On view in the exhibition, The Boogie Nights (2003) exemplifies the artist's early engagement with Cleveland's literal and psychological nocturnal topography. Similar in format to his paintings of the city's paved intersections in the daytime, this canvas combines multiple perspectives within a single composition. Above the painting's elevated horizon line, a narrow strip of a twinkling night sky hovers over a row of illuminated buildings. Rooftops and long streets dotted with lights are presented from an elevated perspective, while billboards and commercial signage are rendered at eye-level with texts that identify bars, strip clubs, liquor stores, pawn shops, and churches, to better emphasize the very specificity of this sparsely populated place in the dark. An advertisement for condoms and HIV/AIDS prevention injects an overt element of social commentary—or societal conscience—and locates the painting in the time of its making. Evocative of a buzzing urban nightlife (and its sometimes-seedy realities), the title of the work echoes the pastiche of the painted environment and nods to the 1970s funk era party anthem of the same name by the Ohio-born hit-making band Heatwave. 
 
Lovelace produced a series of paintings just prior to and during the first grave year of the global COVID-19 pandemic. These works documented an expanded perspective of Cleveland at night in a period of particular psychological gloom. Leveraging contrast as a formal conceit, these paintings feature clandestine figures moving through the shadows while dramatic pin-spots from streetlamps point to the gulf between lightness and darkness.
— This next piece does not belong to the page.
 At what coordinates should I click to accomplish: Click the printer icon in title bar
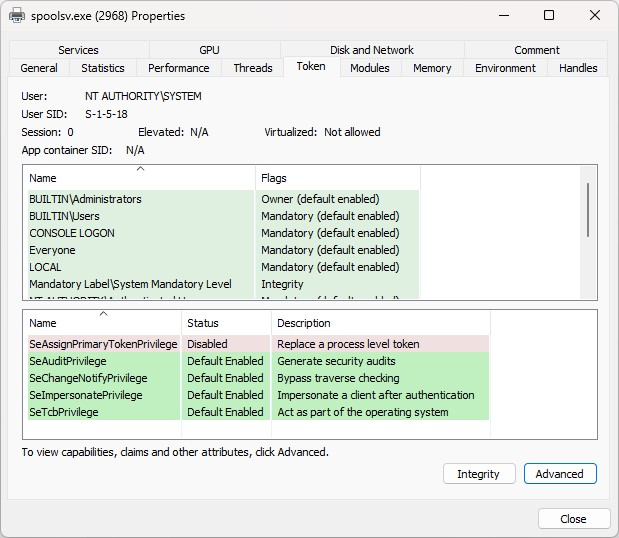(17, 16)
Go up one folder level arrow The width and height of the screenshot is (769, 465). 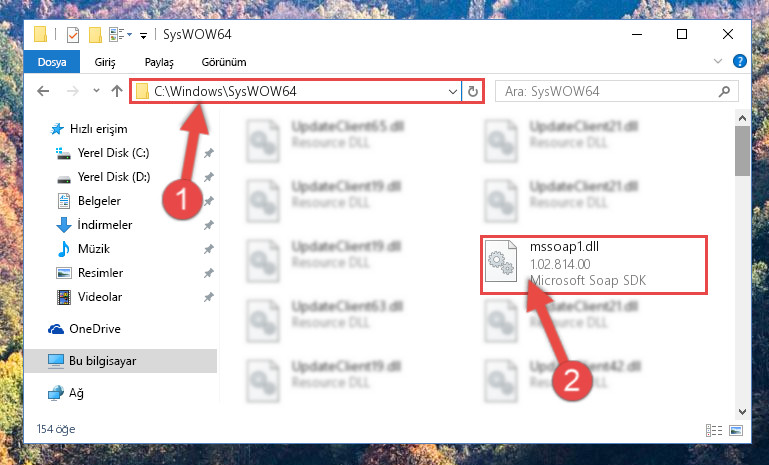click(x=117, y=91)
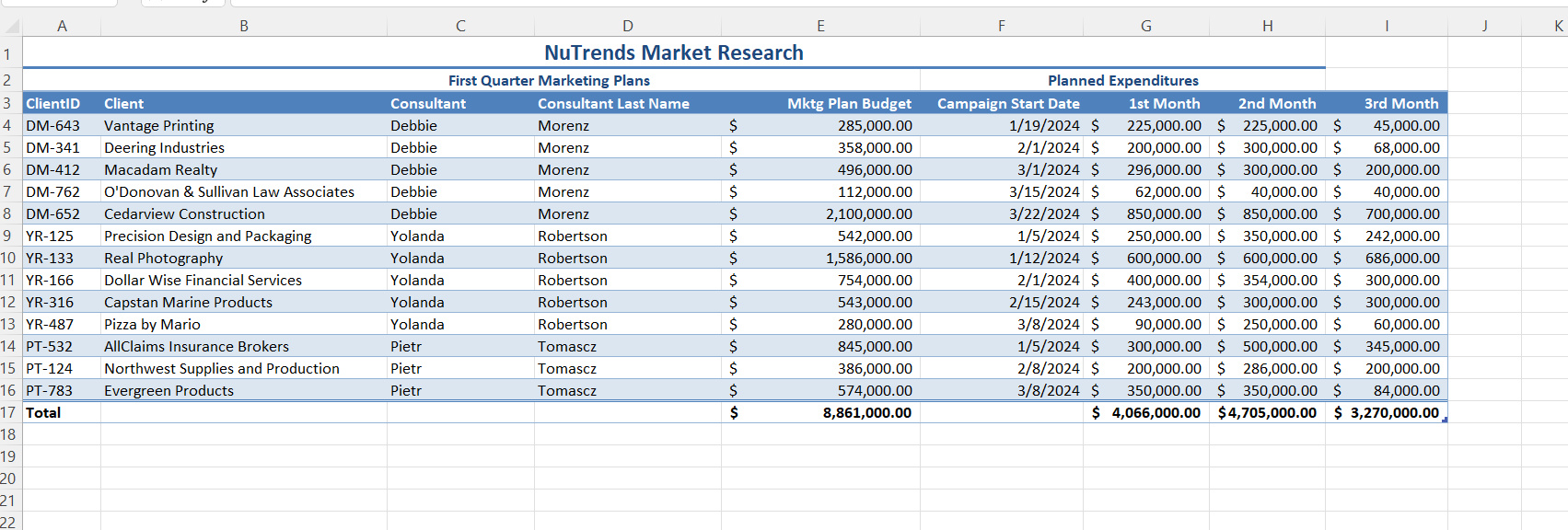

As Lovelace described, “I wanted to use light as a spotlight by lighting individual subjects, working with light and dark in a way that would illuminate the feeling you cannot see.” This feeling that cannot be seen also resonates in reference to Michelangelo's own diagnosis with pancreatic cancer, an illness that tragically took his life in 2021. Social Distancing (2020), one of Lovelace's final night paintings, was created at the height of the pandemic and shortly before the artist's passing. It addresses the physical and emotional experience of human isolation. Dark clouds ominously gather above the buildings in place of the starry skies seen in earlier related views of the city at night. In this somber iteration of his nocturnal theme, Lovelace offers up masked subjects who stand apart from each other while a police car patrols the streets and storefronts display “CLOSED” signs. Though Lovelace used Cleveland as his visual dictionary, his rendering of its specifics was such that these night scenes acquire universality: they could have come from any number of cities across the globe during the pandemic.
 
In counterpoint to these exterior views, the exhibition at Fort Gansevoort also includes a group of works depicting interior scenes of nocturnal activities both communal and solitary, from intimate exchanges to boisterous group scenes. In Doing the Casper Slide (2014), Gangs All Here (2014), and Color Count (2001), the viewer is given windows into the party culture of Cleveland's bars and clubs, with DJs spinning sets, crowds dancing, and rowdy friends letting loose.
 
Along with the party scenes, in other intimate paintings, Lovelace has offered up his personal story—one colored by his addictions to alcohol, drugs, and sex, which produced highs only surpassed by his own artistic fervor: in spite of the many challenges he endured, Lovelace pursued his artistic career with unequivocal devotion. Holding various day jobs to support himself and his family, he cherished the night as a precious time for concentration and artistic production. As Lovelace often noted, painting functioned as his salvation from the systemic cycles of addiction, violence, and poverty that shaped his lived experience and that of those around him—a mechanism in his refusal to allow those things to define or limit him.